Rigdon emailed me shortly after Southwest’s announcement to let me know she wanted to try it. I asked her to report back.
For $20, it’s not a huge loss if it’s not a benefit. I signed up, paid and will know when I print my boarding pass on Saturday whether it was worth it.
Before getting to Rigdon’s experience, a little context: Southwest has always been the most egalitarian domestic airline. There’s no first class section, no seat assignments. In fact, until it revised its boarding procedures in 2007, getting on a Southwest flight was pretty much a free-for-all — you got there first, you boarded first.
It was clear that Southwest wanted to go with assigned seating, but it stopped short of that, maybe because assigned seats ran contrary to its corporate culture.

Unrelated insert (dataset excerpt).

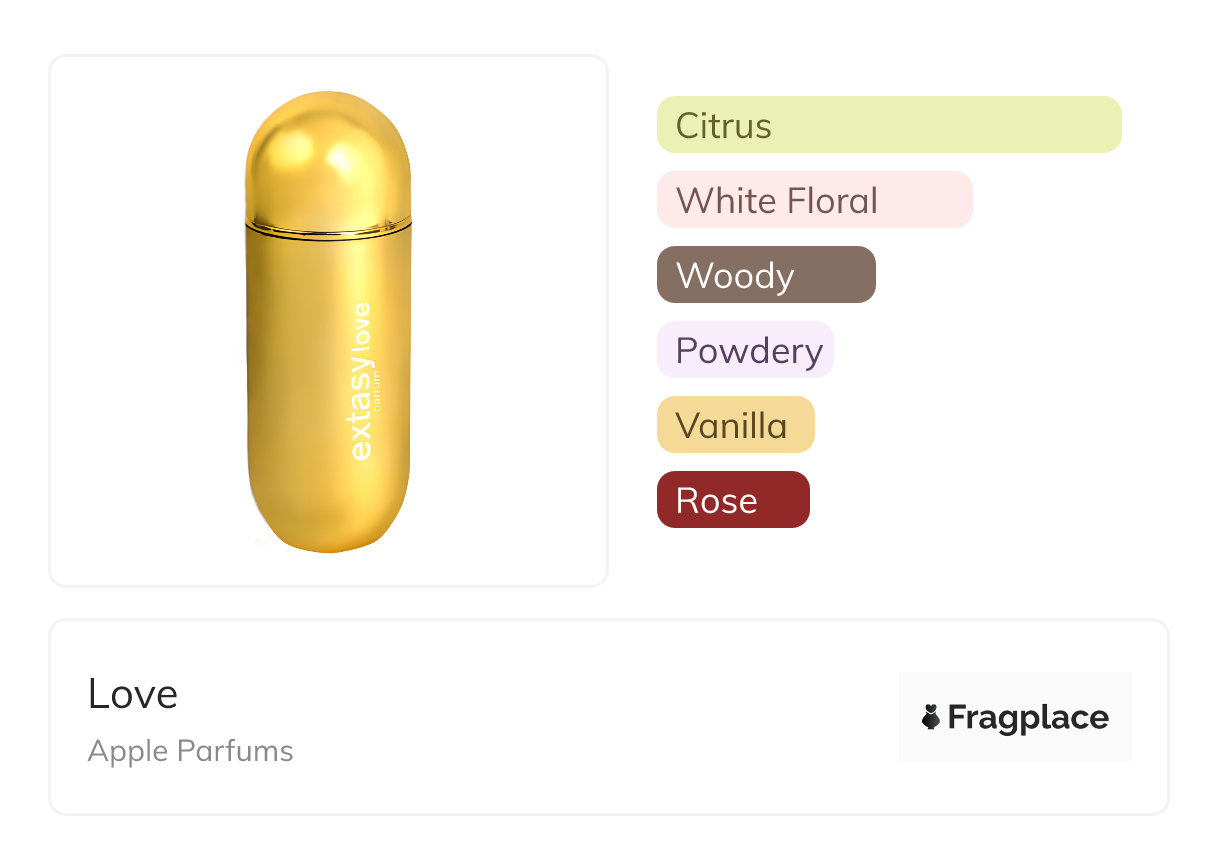This screenshot has height=864, width=1218.
Task: Click the dark red Rose accord
Action: pyautogui.click(x=733, y=500)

But the airline still wanted to segment its customers, giving business travelers first crack at the best seats, so it compromised. Its revised policies allowed business travelers paying the most for their tickets to board first. EarlyBird is a natural outgrowth of that decision, turned upside-down. Instead of paying more money for your ticket and getting on the plane early, you’re paying a fee after you’ve bought a less expensive ticket. (Either way, Southwest makes money.)
AirTran, Spirit and Allegiant already offer a comparable fee. You pay an extra $15 or more for a confirmed reservation. Somehow, EarlyBird doesn’t feel as bad, though.
Here’s what Rigdon told me about being an EarlyBird:
I did the Southwest early bird check-in for both legs of my trip to Tempe, Ariz. The order of check-in priority is: Business Select, A-Listers and then those of us who paid the up-charge as early birds. Both flights were full. I was A-28 there and A-25 on the return. There are few Business Select passengers, leaving a gap in the numbering to begin with.
I think the hard part is there is nothing to compare it to. I print my boarding pass as soon as it’s available, so it is hard to know what would happen if I printed it later. Next time I’m going to wait a while and then print the pass – Early Bird doesn’t guarantee an A group boarding pass, but I’m thinking that it wouldn’t/shouldn’t be a C group pass.
I’ll definitely do it again – it’s more reasonable than the upgrade to Business Select, and for $20 I think it’s worth it.
Would you pay an extra $10 to get on the plane early? Under the right circumstances, I might.
The better question is: Should I have to?